Researchers from China have developed a new design for a sodium metal battery capable of fully charging in just four minutes. The advancement also ensures that the battery maintains its capacity for years of use.
The finding, published in the journal Nano-Micro Letters, aims to address one of the main obstacles of this technology: dendrite formation. Scientists used a special electrolytic gel to stabilize the operation of the sodium battery.
Researchers in China have developed a new sodium metal battery design
What are sodium metal batteries and how do they differ
Sodium metal batteries (SMB) are a type of ultra-fast and stable battery that could become a more economical alternative to lithium-ion batteries, which rely on scarce metals and are prone to catching fire.

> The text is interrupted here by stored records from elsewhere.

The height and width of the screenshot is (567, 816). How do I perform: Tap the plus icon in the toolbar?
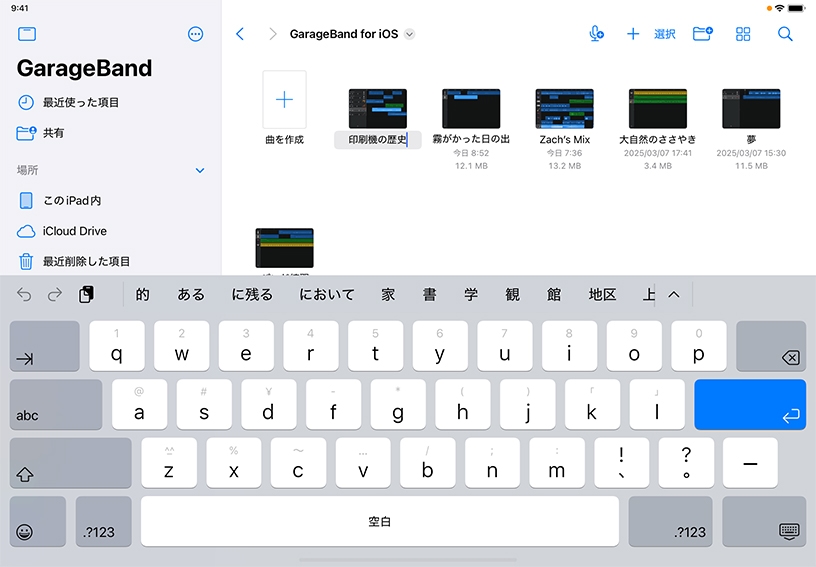coord(632,34)
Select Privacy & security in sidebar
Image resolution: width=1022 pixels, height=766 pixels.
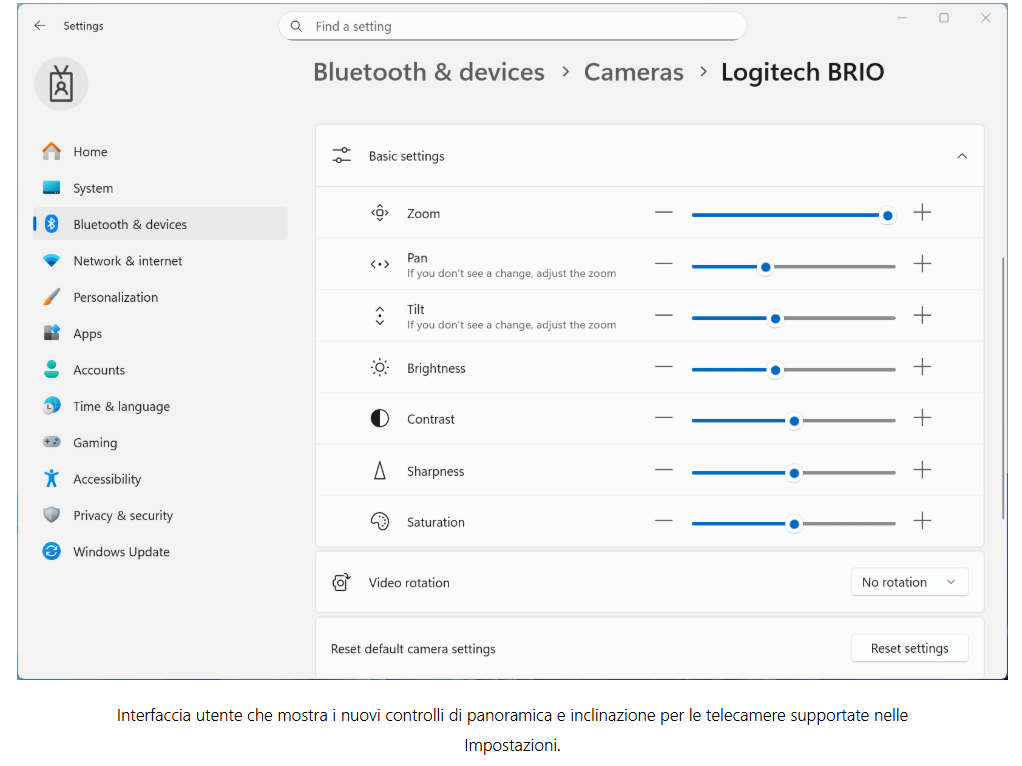coord(123,516)
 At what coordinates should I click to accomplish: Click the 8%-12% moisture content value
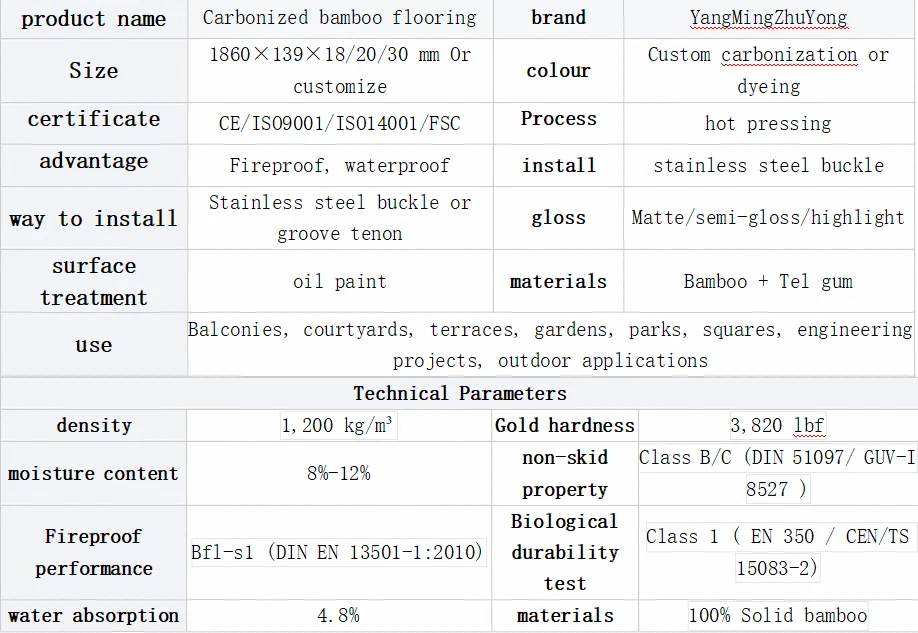pyautogui.click(x=338, y=473)
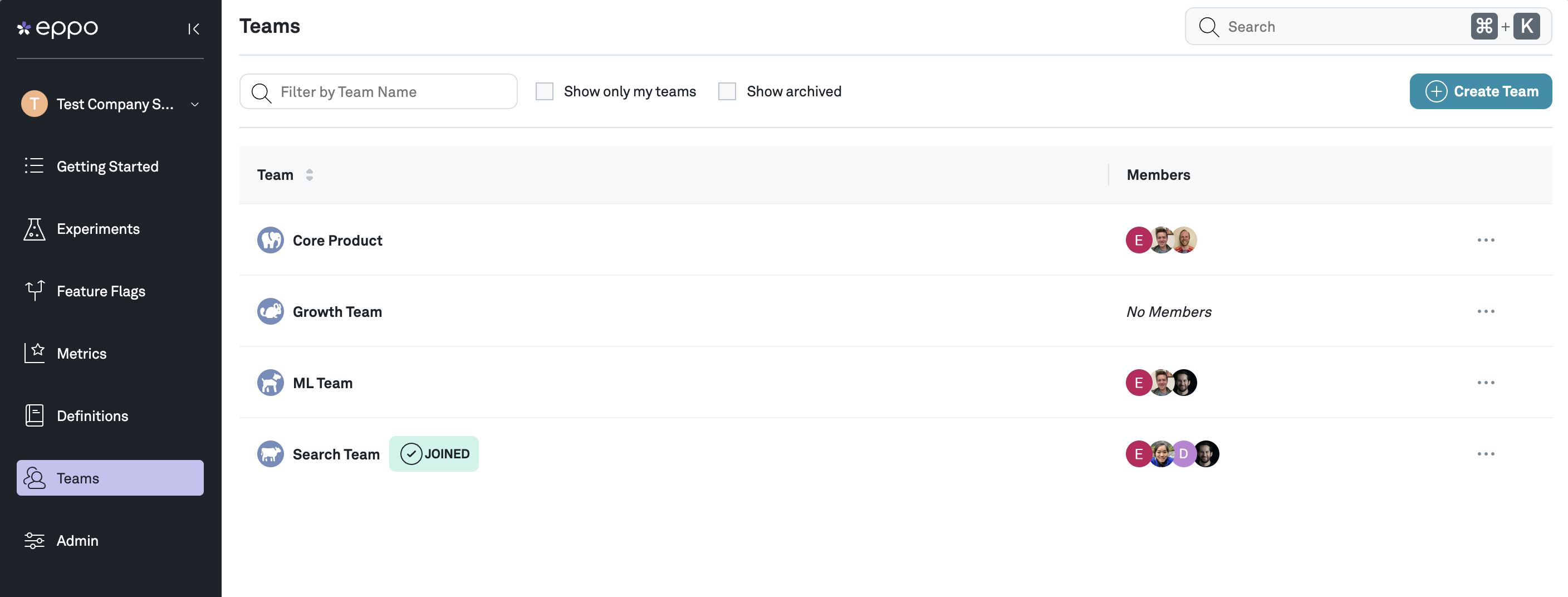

Unlike sodium-ion batteries, SMBs use a metallic sodium anode instead of a graphite or hard carbon one.
Why they are prone to failure
SMBs remain mostly theoretical due to a problem known as dendrite formation. This phenomenon occurs when sodium ions deposit on the metallic anode in pointed structures, similar to stalagmites.
Why Sodium Batteries Are Prone to Failure
Over time, these structures create a bridge between the cathode and the anode, leading to a short circuit. Sodium, being a highly reactive metal, is especially prone to this type of degradation.
How the new Sn-FB QSE electrolytic gel works
The researchers claim to have solved the problem with a quasi-solid electrolytic gel called Sn-FB QSE. This material reinforces the battery against punctures and provides a semi-solid internal structure that prevents dendrite formation.
How the new Sn-FB QSE electrolytic gel works
To confirm the durability of the design, scientists charged and discharged the battery for over 6,000 hours without any short circuits caused by dendrites.
Results of the fast charging tests
When charging the sodium battery from 0 to 100% capacity in four minutes, the device retained an electric charge of 80.1 mAh g⁻¹ (milliampere-hours per gram). This figure is equivalent to half of what lithium-ion batteries retain.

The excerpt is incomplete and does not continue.